Each year, taxpayers file their income tax return with one of three things happening. Either the tax payer receives a refund due to overpayment of taxes throughout the year, the taxpayer breaks even or a tax liability is owed to the IRS. When a tax bill is owed to the IRS payment in full is due by the April 15th (or 18th in 2011) tax deadline. Failure to pay the balance in full will result in an outstanding balance which is subject to penalties and interest. The IRS will send a notice (CP 501) to the taxpayer stating the amount owed, the tax year, a Caller ID and directions for payment. In short, the CP 501 is simply a bill from Uncle Sam for taxes owed.
What Do You Do If You Receive CP 501?
If you are the recipient of a CP 501 Notice from the IRS, it is important to act immediately to resolve the issue. As long as there is a balance owed, interest and penalties will continue to accrue on the account. The first thing to do if you receive this notice is verify the information is correct. If you do not agree there is a balance owed, or the amount of the balance owed, contact the IRS immediately to discuss your concerns. If you agree the information is correct, the best option is to pay the balance in full per the directions on the CP 501 Notice. There will be directions on the form stating who to make the check payable to, where to mail the check and when the payment is due to avoid additional penalties and fees.
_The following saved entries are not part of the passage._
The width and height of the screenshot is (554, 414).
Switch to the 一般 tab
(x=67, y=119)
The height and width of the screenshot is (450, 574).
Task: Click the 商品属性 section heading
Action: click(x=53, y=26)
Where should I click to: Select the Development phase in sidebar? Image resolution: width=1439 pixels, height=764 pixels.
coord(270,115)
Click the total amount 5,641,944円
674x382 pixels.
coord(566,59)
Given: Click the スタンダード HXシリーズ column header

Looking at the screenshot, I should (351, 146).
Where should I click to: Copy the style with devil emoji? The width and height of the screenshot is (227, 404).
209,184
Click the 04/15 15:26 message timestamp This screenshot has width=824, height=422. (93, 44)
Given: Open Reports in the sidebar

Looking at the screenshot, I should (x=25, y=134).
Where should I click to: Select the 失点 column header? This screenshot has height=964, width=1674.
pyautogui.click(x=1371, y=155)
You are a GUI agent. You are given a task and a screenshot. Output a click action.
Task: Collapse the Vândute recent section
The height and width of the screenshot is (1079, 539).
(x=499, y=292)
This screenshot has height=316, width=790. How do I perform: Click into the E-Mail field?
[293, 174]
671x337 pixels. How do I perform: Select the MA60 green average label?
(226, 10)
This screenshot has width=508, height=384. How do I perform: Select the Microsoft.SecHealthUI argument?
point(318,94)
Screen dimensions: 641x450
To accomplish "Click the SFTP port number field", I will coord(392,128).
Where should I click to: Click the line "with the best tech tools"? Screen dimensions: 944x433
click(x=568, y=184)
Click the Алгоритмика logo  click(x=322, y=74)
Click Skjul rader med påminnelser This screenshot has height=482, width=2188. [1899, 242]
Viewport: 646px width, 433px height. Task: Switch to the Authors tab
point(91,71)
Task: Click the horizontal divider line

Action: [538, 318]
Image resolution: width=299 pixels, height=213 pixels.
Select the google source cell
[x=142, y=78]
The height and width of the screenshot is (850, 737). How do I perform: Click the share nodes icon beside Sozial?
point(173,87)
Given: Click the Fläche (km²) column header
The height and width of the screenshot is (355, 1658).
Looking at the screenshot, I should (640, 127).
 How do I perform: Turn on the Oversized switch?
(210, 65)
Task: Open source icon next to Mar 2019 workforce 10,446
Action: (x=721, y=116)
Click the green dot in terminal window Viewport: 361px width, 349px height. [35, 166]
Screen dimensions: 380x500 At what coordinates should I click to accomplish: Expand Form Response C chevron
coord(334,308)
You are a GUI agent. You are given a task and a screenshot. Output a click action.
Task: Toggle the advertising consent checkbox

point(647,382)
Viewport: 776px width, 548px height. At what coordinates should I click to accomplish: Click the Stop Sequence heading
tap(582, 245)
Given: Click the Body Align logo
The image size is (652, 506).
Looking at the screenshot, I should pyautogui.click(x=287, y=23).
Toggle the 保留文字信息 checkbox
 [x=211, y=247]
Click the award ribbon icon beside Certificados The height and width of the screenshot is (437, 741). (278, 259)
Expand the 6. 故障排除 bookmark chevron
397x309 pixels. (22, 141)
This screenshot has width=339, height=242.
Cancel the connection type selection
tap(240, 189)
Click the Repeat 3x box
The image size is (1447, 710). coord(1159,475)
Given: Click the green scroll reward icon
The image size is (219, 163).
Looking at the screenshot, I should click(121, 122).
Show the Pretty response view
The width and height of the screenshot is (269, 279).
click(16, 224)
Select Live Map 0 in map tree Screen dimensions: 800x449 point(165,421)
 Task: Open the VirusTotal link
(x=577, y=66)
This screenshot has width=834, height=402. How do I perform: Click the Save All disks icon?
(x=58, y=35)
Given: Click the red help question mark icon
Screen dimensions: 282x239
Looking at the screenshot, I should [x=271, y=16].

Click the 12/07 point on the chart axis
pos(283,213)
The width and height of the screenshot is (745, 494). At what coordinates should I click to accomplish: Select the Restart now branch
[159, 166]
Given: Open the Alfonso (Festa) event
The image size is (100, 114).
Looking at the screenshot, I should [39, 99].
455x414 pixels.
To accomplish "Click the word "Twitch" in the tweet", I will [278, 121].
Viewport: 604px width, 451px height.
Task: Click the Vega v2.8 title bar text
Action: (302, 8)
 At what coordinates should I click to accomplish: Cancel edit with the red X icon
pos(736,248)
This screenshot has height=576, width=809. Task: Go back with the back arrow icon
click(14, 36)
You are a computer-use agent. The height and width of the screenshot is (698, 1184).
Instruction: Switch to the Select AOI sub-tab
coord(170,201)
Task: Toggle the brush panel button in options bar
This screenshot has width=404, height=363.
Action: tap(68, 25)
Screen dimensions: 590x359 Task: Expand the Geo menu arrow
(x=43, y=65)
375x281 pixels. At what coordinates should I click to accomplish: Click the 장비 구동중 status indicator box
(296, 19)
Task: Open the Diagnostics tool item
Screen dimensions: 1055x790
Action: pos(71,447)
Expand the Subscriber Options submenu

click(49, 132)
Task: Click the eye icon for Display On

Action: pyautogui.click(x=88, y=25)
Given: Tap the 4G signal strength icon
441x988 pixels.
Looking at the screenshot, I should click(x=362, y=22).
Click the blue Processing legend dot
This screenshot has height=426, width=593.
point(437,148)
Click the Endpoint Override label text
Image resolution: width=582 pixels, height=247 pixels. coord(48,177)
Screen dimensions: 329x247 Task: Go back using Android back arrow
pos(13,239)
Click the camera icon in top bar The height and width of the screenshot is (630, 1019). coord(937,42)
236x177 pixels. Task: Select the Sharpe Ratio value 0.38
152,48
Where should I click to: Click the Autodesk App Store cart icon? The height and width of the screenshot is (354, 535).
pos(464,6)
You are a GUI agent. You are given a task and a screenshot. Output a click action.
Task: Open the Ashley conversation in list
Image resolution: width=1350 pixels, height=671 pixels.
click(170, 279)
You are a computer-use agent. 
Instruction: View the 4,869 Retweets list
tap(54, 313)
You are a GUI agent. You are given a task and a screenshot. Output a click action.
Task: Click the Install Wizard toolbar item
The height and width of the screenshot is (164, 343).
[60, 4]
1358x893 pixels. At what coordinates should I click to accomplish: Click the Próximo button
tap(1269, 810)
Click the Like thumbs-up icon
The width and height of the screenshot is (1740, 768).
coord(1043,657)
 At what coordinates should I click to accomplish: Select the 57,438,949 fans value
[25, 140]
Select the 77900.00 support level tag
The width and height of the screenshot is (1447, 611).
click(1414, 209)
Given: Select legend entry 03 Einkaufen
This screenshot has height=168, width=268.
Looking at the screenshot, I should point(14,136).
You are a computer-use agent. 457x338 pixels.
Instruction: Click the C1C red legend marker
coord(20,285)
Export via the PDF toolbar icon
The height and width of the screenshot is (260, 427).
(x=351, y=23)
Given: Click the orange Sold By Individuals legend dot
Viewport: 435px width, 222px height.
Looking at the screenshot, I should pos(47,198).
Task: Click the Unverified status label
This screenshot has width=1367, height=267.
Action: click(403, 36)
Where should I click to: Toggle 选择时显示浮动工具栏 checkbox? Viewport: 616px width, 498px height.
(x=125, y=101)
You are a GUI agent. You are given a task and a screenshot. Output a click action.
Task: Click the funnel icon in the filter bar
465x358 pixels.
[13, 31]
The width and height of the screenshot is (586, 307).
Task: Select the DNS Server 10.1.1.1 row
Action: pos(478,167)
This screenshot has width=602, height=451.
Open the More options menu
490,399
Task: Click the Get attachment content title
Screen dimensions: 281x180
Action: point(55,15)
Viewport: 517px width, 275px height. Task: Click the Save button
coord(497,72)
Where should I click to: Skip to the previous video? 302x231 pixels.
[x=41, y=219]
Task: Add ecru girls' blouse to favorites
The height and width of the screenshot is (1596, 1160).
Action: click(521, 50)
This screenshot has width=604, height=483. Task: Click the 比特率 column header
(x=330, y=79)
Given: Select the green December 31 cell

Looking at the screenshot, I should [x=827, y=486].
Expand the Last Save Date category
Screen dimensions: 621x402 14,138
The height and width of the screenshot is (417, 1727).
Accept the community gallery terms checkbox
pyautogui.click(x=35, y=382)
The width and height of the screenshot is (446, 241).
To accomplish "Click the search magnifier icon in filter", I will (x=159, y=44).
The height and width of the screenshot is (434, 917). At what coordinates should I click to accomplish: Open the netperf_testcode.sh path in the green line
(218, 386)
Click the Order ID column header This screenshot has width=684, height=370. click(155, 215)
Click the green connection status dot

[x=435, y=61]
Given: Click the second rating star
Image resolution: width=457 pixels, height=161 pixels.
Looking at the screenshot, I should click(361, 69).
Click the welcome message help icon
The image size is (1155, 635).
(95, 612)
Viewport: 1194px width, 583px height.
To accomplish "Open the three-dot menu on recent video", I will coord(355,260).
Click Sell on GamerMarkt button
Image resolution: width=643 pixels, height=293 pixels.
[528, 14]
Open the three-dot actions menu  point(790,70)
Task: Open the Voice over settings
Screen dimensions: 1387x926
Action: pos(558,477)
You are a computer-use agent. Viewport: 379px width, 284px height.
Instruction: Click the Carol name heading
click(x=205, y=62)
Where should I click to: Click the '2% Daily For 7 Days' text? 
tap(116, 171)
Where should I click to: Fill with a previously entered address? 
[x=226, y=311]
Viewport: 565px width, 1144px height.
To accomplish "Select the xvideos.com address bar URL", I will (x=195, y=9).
What if You Can’t Pay the IRS in Full?
If you are unable to pay the balance in full, contact the IRS immediately to discuss other options. Below are some common options for individuals that cannot pay in full
- IRS Installment Agreement: This is the most common method to pay taxes if you cannot pay in full. An installment agreement allows you to pay off the taxes owed in manageable monthly payments. There are a few different types of installment agreements and the one you used will be determined by your financial situation.
- IRS Hardship: If an individual can prove that paying the taxes owed would cause financial hardship then the IRS may put a temporary stop on IRS collections. When the IRS puts a temporary stop on collections this is considered IRS hardship, currently uncollectible, or status 53.
- Offer in Compromise: An offer in compromise allows you to settle the taxes owed for less than the total amount. This type of settlement is rare and is only available to those individuals that meet the strict requirements to qualify.
Understand that even those who make payment arrangements will still see interest and penalties applied to the remaining balance until it is paid in full. Regardless of how you pay the balance, the longer it remains, the more it will cost you in the end, therefore immediate action is necessary.
What if You Don’t Pay?
If you choose to ignore this notice, please know it will not go away. The IRS can and will use aggressive collection methods to collect back taxes, including the use of liens and levies on your wages or property.